Revista Greca | Page 18

Ocaso

Gabriela Sofía Yupanqui Séptimo B

Silencio y oscuridad llenaban el helado lugar. Luz de luna iluminaba parte del camino sin permitir divisar el final. El solitario sonido del viento azotaba fuertemente aquellos árboles, que tuvieron un día la elegante vestimenta del ayer; ese ayer que, como hoja, retoña, y que como rosa, se marchita. Pequeños copos de nieve inundaban el lugar y le daban cierta luminosidad. Podían representar el amor intenso, pero también la frialdad y desolación de la decisión impuesta, que tiene que andar por un sendero sin salida. Viento fulminante, viento que acaricia en el desamparo a quien se aproxima. Una delgada silueta femenina se asoma; el viento despeinaba los mechones de su negra cabellera. Tras la flor se esconde el árbol, el árbol se distorsiona; la niebla se anticipa. Triste, divagaba, y en llanto se ahogaba.

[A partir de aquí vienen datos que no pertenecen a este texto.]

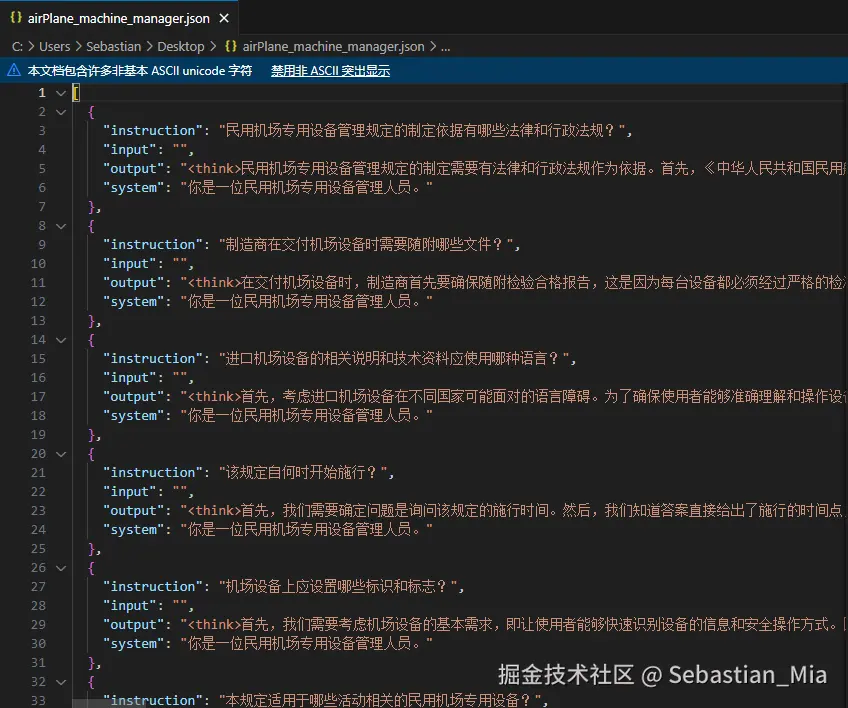
Task: Collapse the first JSON object at line 2
Action: pyautogui.click(x=60, y=111)
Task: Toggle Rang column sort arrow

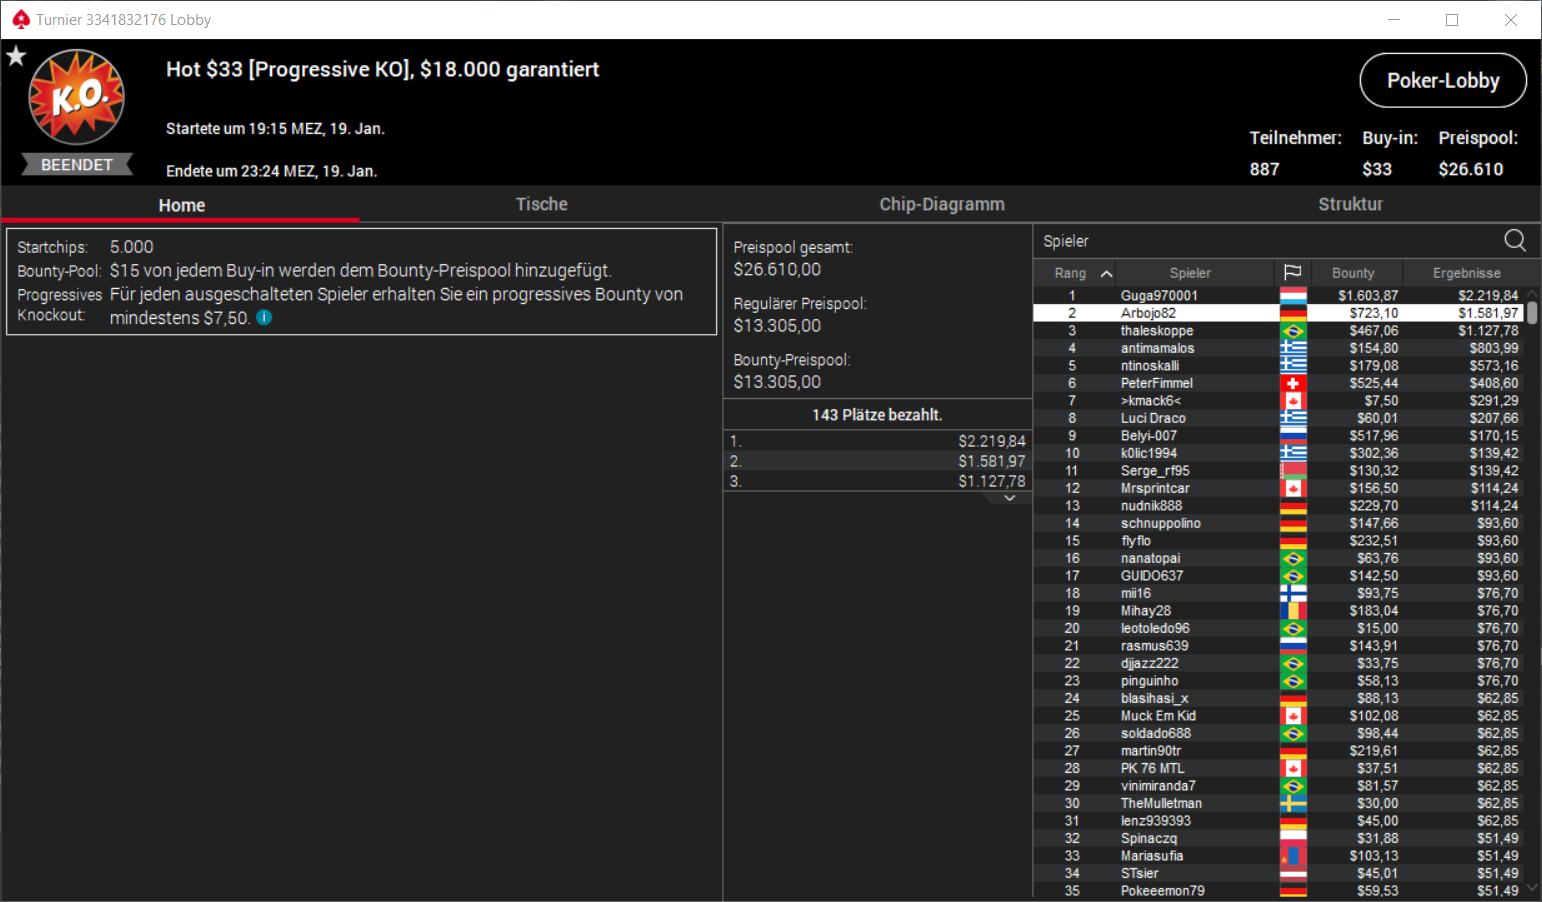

El vestido color hueso resaltaba una figura alta y definida; ojos color miel viajaban con melancolía, como una pregunta que tal vez jamás tendría respuesta. Esta joven, sin remedio, por el espacio se desvelaba y en el camino, exasperaba.

Con su sinfonía el ave hechizaba aquel camino, aparentemente, llevando a una salida. El crepúsculo, armonioso telonero, se expone para darle la bienvenida a la tela suave y hermosa de la noche, y le da abrigo al sol, tapándolo y mostrando el esplendor de la noche iluminada por la luna, quien con su primera luz resaltó la silueta. La mujer siguió su camino. El viento danzaba con ella. Y la luna, testigo silenciosa de aquella escena, en la que el viento soplaba como si no quisiera que la noche avanzara, tropezaba con los árboles, gigantes majestuosos que a su paso se doblegaban.
La mujer avanzaba por el camino buscando otro destino. Se adentraba en el bosque intentando olvidar el dolor que la embargaba, al asumir esta nueva vida sin retorno, sin esperanza. El viento, a medida que avanzaba la noche, arreciaba; hacía que las ramas de los árboles resonaran; era como si no quisiera que llegara la noche y apaciguara el estruendo de la puesta de sol. Esos gigantes árboles no aguantarían tal furia contra ellos.
Ya la luna estaba alumbrando en medio de la noche sin estrellas y el viento seguía resonando, cuando al bosque lo inundó el silencio. Parecía eterno después de la avalancha de hojas y ramas. Un grito de auxilio se ahogó en la penumbra y una sombra apareció detrás de ella ocultando la luz de la luna.
La extraña sombra se deslizó envolviendo aquella silueta paseante del bosque. Capturó, con su trasparente presencia, la magia de su espíritu; le arrebató la vida y dejó, para sí, un capullo color marfil que se posó en una de las ramas, como el trofeo obtenido en su última batalla.
Las raíces de un roble esplendoroso de capullos coloridos se juntaban a la tierra lentamente por el peso de sus capullos; la carga eterna de almas arrebatadas a la vida. Al alumbrar nuevamente la luna, esta ya no tenía el mismo brillo, como si hubiera perdido un amor tal vez conocido, un recuerdo entristecido. Una estrella parpadeante acompañó el viento que acariciaba la noche. Y aquel hermoso árbol, único en invierno, adornado de capullos coloridos, oculta almas ambulantes, cuyo espíritu arrebata en medio de la noche iluminada, en el frío invierno de un bosque de montaña, y roba a los caminantes su destino ya sea este de alegrías o desgracias.